You have a unique and rare name: How rare and unique is my name really?

by Dominik Freunberger



      Dominik, you have a unique and rare name…


I’ve heard that sentence once too often. So I got the data from Statistik Austria to see if there’s something to it.

More specifically, I tried to answer the following questions:

I also made a little app in which you can check your own name’s popularity!

* Please note that Statistik Austria uses a binary classification for the names and the associated data, and there is criticism from many fields regarding this approach.

library(tidyverse)
library(knitr)
library(lubridate)
library(readxl)
library(ggrepel)
library(ggpubr)
library(hrbrthemes)
library(shiny)
library(bslib)

my_red = "#DC2F1E"
sonic_blue = "#C3DADC"

Statistik Austria provides the top 60 names per sex for the years 1984 through 2020. I’m born 1986, so I’ll get my birth year but not much before that. Note that the names are etymological names (as Statistik Austria calls it), meaning that the different spellings (Dominic, Dominique, Domenik, etc.) are collapsed to one form.

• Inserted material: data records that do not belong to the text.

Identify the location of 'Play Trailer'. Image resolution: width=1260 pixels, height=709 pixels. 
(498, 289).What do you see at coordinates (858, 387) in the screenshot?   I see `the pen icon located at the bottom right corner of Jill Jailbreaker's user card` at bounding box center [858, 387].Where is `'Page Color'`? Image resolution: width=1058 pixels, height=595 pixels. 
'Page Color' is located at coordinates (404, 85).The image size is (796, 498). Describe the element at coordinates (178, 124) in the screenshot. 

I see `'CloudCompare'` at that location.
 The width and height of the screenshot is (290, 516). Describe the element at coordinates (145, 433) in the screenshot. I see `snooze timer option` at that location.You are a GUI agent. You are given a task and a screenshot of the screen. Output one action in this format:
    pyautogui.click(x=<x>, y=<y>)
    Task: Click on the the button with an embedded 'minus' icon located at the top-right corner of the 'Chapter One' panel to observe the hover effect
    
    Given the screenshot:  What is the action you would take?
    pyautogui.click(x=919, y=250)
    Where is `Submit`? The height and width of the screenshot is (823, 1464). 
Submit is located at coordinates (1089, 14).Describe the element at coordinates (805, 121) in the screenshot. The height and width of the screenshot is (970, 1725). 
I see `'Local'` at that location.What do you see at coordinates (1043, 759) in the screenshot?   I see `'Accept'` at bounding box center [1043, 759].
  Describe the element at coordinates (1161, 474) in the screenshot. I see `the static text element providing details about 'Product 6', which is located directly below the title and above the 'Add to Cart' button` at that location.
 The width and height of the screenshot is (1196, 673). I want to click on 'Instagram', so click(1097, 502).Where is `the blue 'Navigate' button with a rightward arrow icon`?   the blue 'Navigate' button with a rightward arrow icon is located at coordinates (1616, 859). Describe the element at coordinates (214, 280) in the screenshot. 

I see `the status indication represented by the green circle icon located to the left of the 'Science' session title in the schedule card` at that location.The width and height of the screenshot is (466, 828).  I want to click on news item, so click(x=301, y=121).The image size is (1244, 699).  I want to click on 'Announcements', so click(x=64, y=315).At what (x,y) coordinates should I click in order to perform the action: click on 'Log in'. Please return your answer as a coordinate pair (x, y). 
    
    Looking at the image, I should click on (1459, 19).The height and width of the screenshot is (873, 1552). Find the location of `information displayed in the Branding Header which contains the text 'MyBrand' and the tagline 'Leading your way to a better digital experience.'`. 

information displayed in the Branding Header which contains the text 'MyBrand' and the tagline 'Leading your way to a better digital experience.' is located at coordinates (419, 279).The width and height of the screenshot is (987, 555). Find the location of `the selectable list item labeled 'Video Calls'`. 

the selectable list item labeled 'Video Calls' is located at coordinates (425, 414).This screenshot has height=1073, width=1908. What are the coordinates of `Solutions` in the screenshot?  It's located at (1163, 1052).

file = "statistik_der_60_haeufigsten_vornamen_1984-2020_in_oesterreich_-_etymologi.xlsx"
names = read_xlsx(file, skip = 3)

# it's the top 60 names from 1984 to 2020
# Important: Some years have multiple rank 60s.

names %<>%
  rename(boys_rank = "Rang...1",
         boys_name = "Vorname...2" ,
         boys_absolute = "Absolut...3" ,
         boys_percent = "in %...4",
         boys_cumulative = "% kumulativ...5",
         girls_rank = "Rang...6",
         girls_name = "Vorname...7",
         girls_absolute = "Absolut...8",
         girls_percent = "in %...9",
         girls_cumulative = "% kumulativ...10") %>%
  mutate(boys_rank = as.numeric(boys_rank),
         year = boys_rank,
         year = ifelse(year < 61, NA, year)) %>%
  fill(year) %>% 
  # at the botton we have summaries for 1984-2010 and 2010-2020
  slice_head(n= 2273) %>% 
  filter(boys_rank < 61)

boys = names %>% 
  select(11, 1:5) %>% 
  rename_all(
      funs(stringr::str_replace_all(., 'boys_', ''))) %>% 
  mutate(sex = "boys")

girls = names %>% 
  select(11, 6:10) %>% 
  rename_all(
      funs(stringr::str_replace_all(., 'girls_', ''))) %>% 
    mutate(sex = "girls")

names = rbind(girls, boys) %>%
  mutate(percent = round(percent, 2),
         cumulative = round(cumulative, 2))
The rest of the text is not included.